5. The compression release mechanism of any one of claims 1-4, characterized in that
the release pin (28) includes an annular groove (37) within which a retaining ring
(39) is received to thereby retain the release pin (28) in the compression release
mechanism.
6. The compression release mechanism of any one of claims 1-5, characterized in that
an adhesive is provided proximate said first end (38) of said release pin (28) and
said release pin (28) is adhesively secured to said flyweight (32) by said adhesive.

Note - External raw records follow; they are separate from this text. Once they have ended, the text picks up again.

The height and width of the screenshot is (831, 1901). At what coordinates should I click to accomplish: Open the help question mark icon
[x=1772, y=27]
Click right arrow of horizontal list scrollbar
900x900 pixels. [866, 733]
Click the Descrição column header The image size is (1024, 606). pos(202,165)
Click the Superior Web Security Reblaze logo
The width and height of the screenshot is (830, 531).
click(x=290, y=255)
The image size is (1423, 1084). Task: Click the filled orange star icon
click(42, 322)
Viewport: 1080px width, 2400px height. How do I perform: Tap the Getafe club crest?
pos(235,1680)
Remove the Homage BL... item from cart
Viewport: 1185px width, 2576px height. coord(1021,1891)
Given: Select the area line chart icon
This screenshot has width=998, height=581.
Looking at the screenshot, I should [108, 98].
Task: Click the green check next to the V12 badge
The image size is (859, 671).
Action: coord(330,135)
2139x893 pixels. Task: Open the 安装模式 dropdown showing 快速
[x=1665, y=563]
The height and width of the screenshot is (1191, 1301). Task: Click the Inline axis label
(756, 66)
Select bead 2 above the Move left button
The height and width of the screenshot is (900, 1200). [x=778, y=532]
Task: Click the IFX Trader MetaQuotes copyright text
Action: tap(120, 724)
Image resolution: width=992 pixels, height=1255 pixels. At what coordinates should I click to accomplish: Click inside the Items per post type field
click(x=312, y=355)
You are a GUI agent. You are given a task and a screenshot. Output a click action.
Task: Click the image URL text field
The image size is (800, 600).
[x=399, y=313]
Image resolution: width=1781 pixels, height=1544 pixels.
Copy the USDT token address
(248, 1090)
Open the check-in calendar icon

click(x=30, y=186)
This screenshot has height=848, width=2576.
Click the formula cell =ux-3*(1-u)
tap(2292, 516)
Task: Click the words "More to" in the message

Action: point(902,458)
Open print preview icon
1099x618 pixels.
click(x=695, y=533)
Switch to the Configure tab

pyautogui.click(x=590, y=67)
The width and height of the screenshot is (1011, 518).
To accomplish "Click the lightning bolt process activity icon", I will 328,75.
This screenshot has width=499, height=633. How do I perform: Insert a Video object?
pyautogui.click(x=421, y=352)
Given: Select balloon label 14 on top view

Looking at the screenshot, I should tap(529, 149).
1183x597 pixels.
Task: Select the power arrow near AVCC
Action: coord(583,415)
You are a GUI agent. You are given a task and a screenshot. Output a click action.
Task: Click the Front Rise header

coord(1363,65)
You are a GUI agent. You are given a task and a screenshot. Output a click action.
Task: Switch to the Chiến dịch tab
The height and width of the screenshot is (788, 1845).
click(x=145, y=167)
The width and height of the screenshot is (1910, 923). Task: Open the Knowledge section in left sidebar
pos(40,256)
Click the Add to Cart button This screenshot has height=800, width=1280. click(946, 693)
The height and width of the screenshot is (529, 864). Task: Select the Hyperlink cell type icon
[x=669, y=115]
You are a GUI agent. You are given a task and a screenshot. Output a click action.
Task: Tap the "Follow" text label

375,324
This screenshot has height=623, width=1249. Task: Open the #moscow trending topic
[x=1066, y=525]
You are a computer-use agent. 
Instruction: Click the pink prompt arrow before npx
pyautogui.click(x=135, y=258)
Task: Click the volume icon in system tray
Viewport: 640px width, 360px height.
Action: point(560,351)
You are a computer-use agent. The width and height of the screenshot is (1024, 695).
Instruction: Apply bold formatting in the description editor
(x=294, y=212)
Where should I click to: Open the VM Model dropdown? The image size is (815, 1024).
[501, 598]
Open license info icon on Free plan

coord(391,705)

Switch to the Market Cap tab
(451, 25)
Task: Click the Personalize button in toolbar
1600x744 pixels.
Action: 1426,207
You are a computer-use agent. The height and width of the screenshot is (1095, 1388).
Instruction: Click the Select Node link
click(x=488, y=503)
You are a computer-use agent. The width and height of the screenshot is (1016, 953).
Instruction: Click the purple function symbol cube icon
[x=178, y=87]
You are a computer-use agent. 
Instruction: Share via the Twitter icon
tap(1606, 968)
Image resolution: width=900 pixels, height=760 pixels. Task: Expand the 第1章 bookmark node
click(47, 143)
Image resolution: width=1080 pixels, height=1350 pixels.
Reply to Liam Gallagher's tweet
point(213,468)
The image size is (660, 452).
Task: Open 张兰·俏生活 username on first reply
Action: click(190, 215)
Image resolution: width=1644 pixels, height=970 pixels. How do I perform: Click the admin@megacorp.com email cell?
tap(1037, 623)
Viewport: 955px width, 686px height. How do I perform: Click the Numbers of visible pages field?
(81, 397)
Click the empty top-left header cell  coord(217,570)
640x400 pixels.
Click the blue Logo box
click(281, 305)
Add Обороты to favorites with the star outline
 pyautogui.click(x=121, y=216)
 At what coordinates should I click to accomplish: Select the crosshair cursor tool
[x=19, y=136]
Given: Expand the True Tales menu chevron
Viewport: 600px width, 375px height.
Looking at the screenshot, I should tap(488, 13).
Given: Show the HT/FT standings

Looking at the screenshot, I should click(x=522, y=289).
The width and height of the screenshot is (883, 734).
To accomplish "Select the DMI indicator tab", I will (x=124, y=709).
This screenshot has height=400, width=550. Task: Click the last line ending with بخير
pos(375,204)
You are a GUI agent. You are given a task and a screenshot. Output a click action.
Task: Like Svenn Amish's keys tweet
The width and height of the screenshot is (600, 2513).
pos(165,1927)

7. The compression release mechanism of any one of claims 1-6, characterized in that
said release pin (28) is rotatably received through the inboard and outboard cams
(24).
8. The compression release mechanism of any one of claims 1-7, characterized in that
said lift member (30) is disposed adjacent a side of the outboard cam (24), said side
facing away from the cam gear (26).
9. The compression release mechanism of claim 2, characterized in that the one-piece
flyweight (32) is molded from nicad-zinc.
10. The compression release mechanism of claim 3, characterized in that the crimped portion
of the hub (34) is deformed against the release pin (28) and the release pin (28)
is provided with a non-cylindrical portion against which the hub (34) is deformed.